##### Material to process

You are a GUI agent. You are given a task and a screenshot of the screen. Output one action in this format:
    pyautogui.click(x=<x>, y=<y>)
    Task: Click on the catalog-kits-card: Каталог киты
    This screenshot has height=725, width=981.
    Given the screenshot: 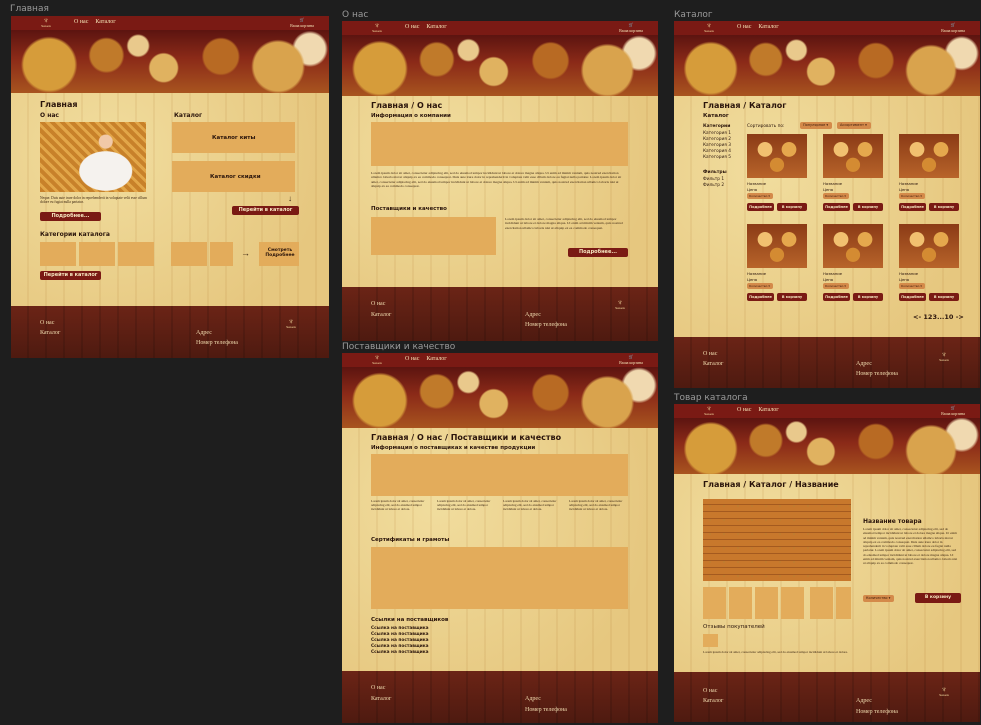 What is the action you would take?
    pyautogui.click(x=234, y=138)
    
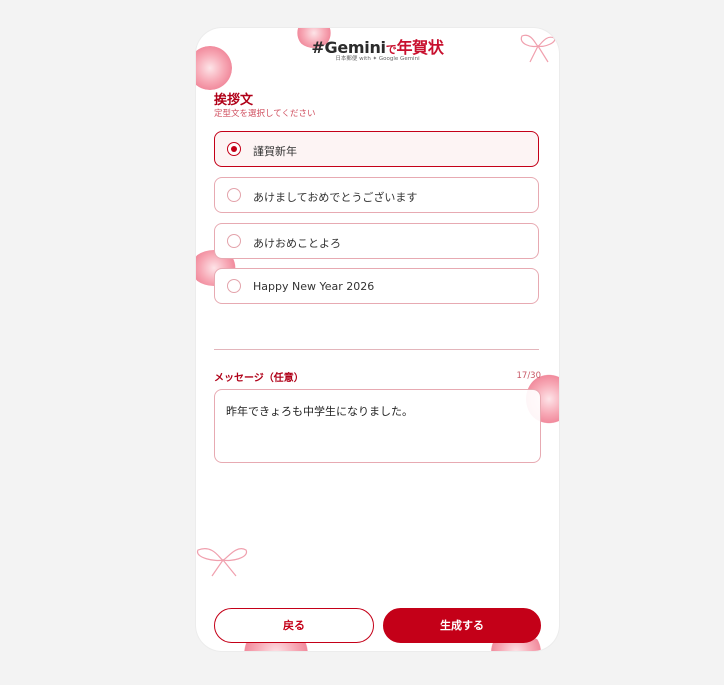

##########
##### Material to process

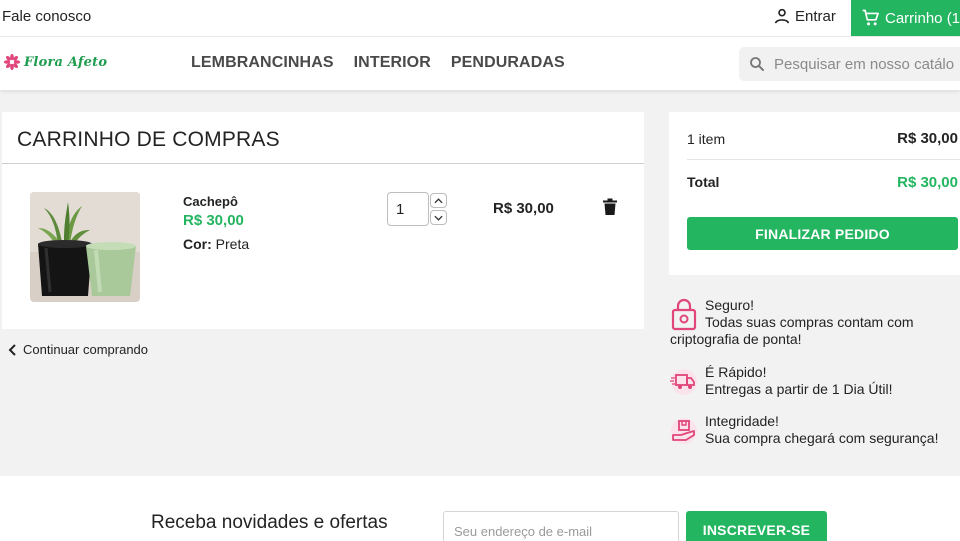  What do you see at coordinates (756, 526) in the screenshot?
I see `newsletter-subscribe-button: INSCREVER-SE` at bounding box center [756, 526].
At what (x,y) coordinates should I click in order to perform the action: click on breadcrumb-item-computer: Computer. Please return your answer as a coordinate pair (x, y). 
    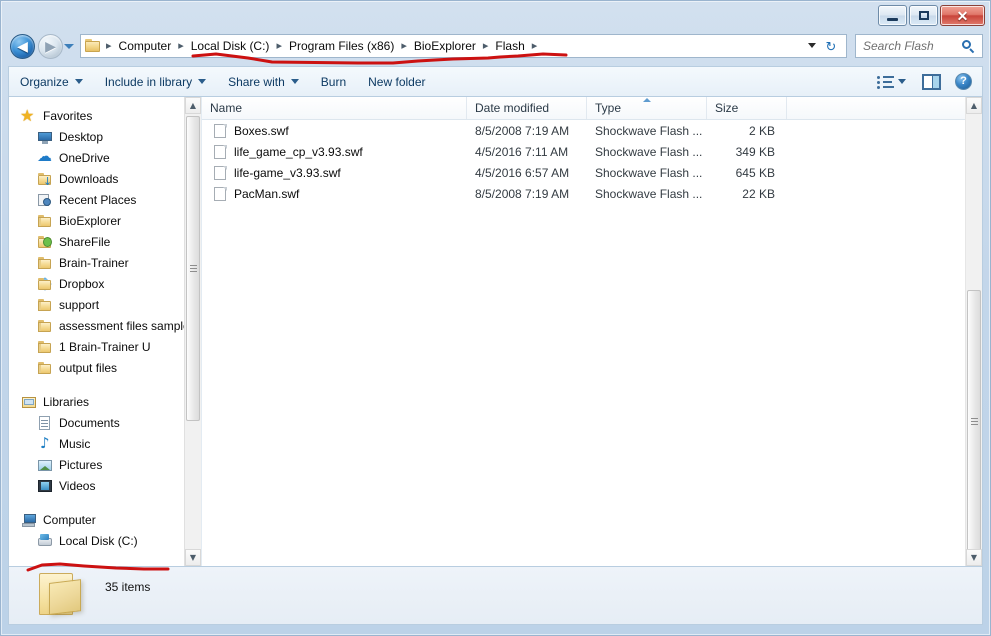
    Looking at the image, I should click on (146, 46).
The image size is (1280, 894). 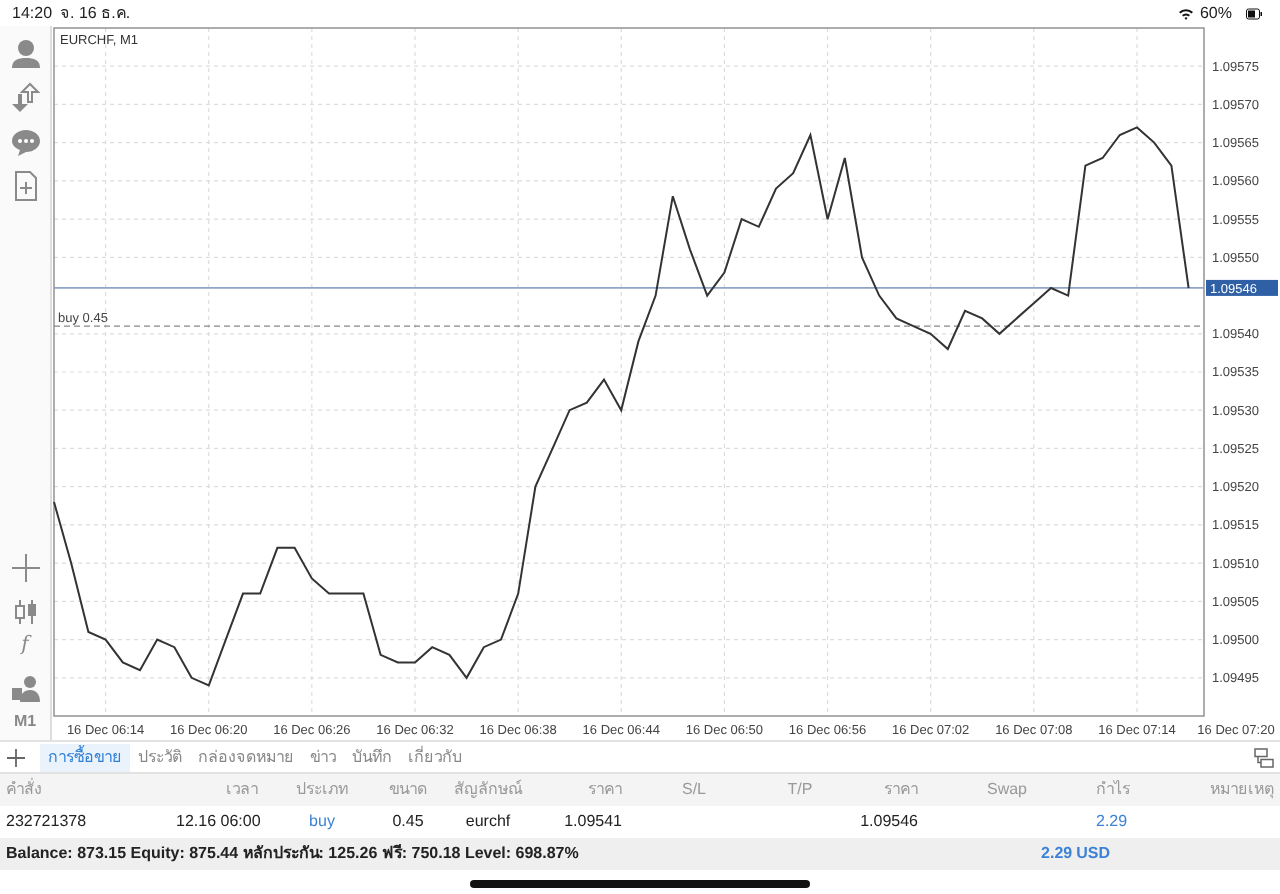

##########
##### Material to process

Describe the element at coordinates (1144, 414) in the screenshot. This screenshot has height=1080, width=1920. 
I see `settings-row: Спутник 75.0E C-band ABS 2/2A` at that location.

##########

**Your task**. Please edit the listing lines that begin at the line containing "Describe the element" and stop after the line containing "at that location.": swap "coordinates" for "position" and keep the rest unchanged. Return only those lines.

**Answer to the problem**.
Describe the element at position (1144, 414) in the screenshot. This screenshot has height=1080, width=1920. 
I see `settings-row: Спутник 75.0E C-band ABS 2/2A` at that location.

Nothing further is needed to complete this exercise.